Marítimo versus apoios públicos
A subida do Club Sport Marítimo à I Liga devolve à Madeira um dos seus maiores símbolos desportivos e representa uma boa notícia para a Região, não apenas do ponto de vista emocional, mas também económico e promocional. O futebol profissional continua a ter impacto na projecção externa do arquipélago, na dinâmica comercial e na mobilização social. Contudo, o regresso ao principal escalão não pode servir para perpetuar modelos de gestão assentes na dependência permanente dos dinheiros públicos.
O clube recebe mais de dois milhões de euros do Governo Regional, um valor que, por si só, já constitui um apoio muito significativo para a realidade madeirense. Num contexto em que há carências na saúde, habitação, mobilidade e custo de vida, é legítimo exigir rigor absoluto na utilização desses recursos. O futebol profissional deve ser gerido com critérios empresariais, sustentabilidade financeira e responsabilidade orçamental.

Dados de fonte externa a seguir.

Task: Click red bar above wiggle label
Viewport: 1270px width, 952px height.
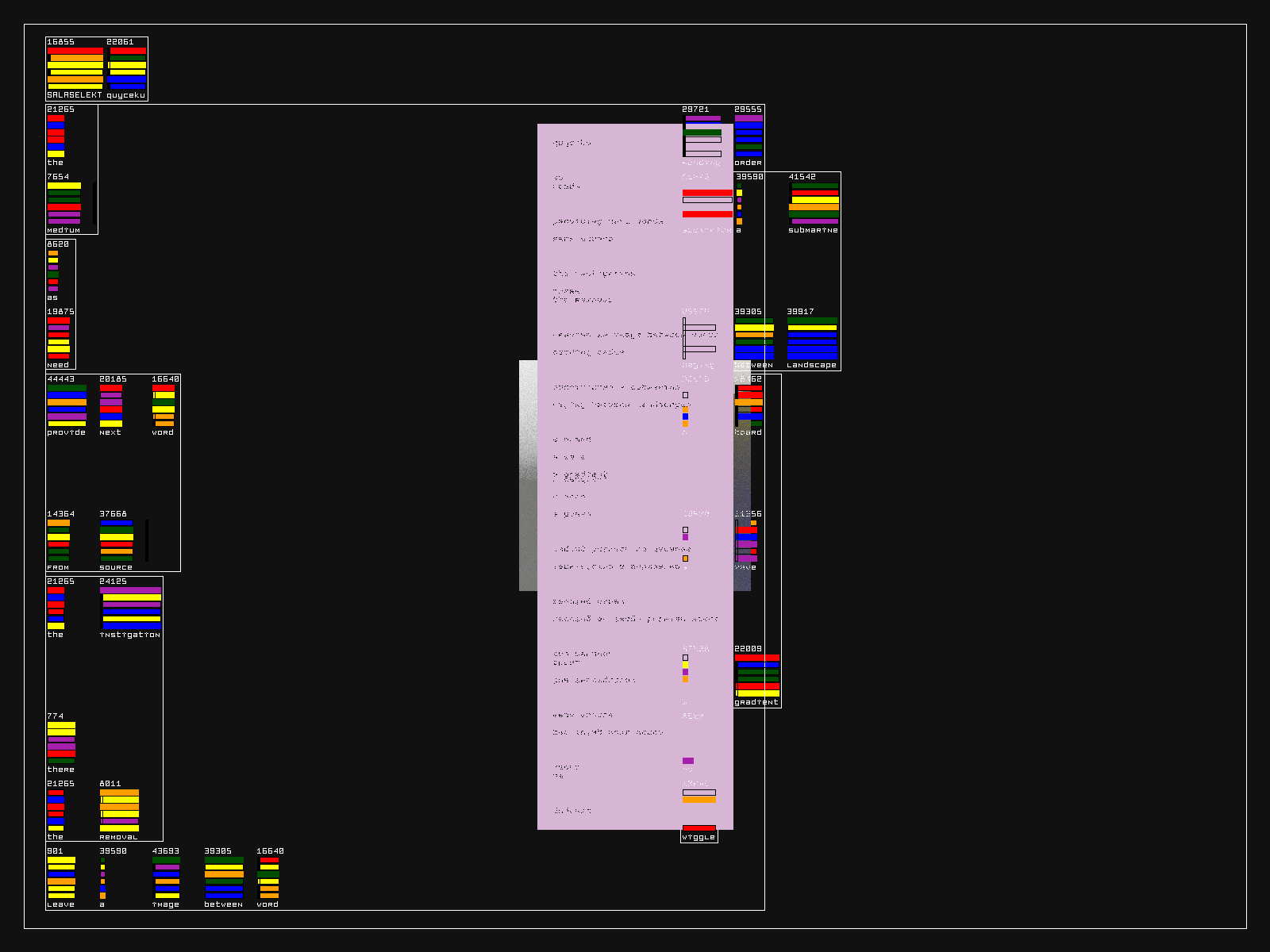Action: coord(699,827)
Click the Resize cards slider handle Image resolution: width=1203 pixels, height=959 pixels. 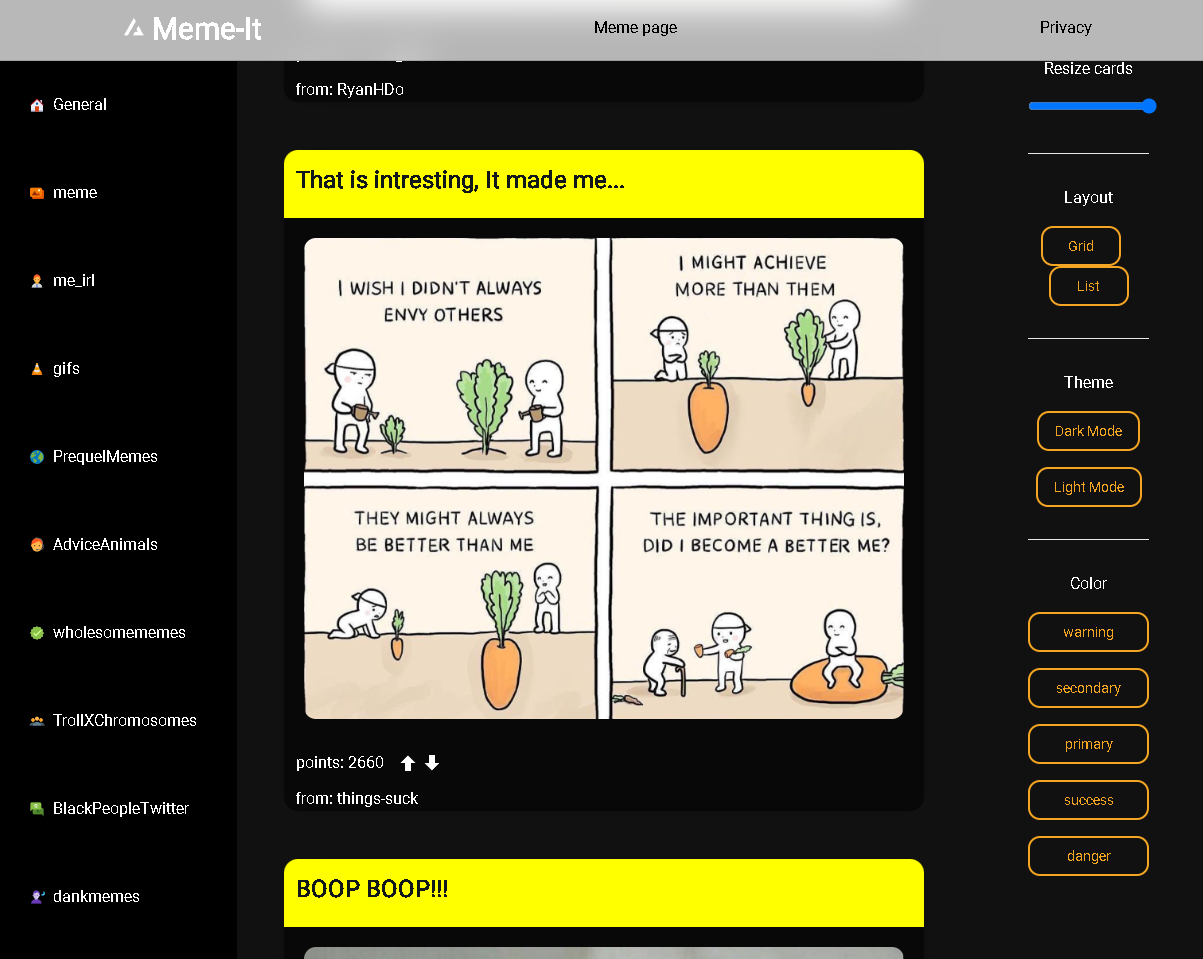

A paixão dos adeptos não pode justificar desequilíbrios crónicos, nem transformar o contribuinte em financiador sem limites. Tal como qualquer empresa, um clube tem de adequar custos às receitas, planear investimentos e responder pelos resultados da sua gestão. O sucesso desportivo deve assentar numa estrutura sólida e não numa dependência recorrente do erário público.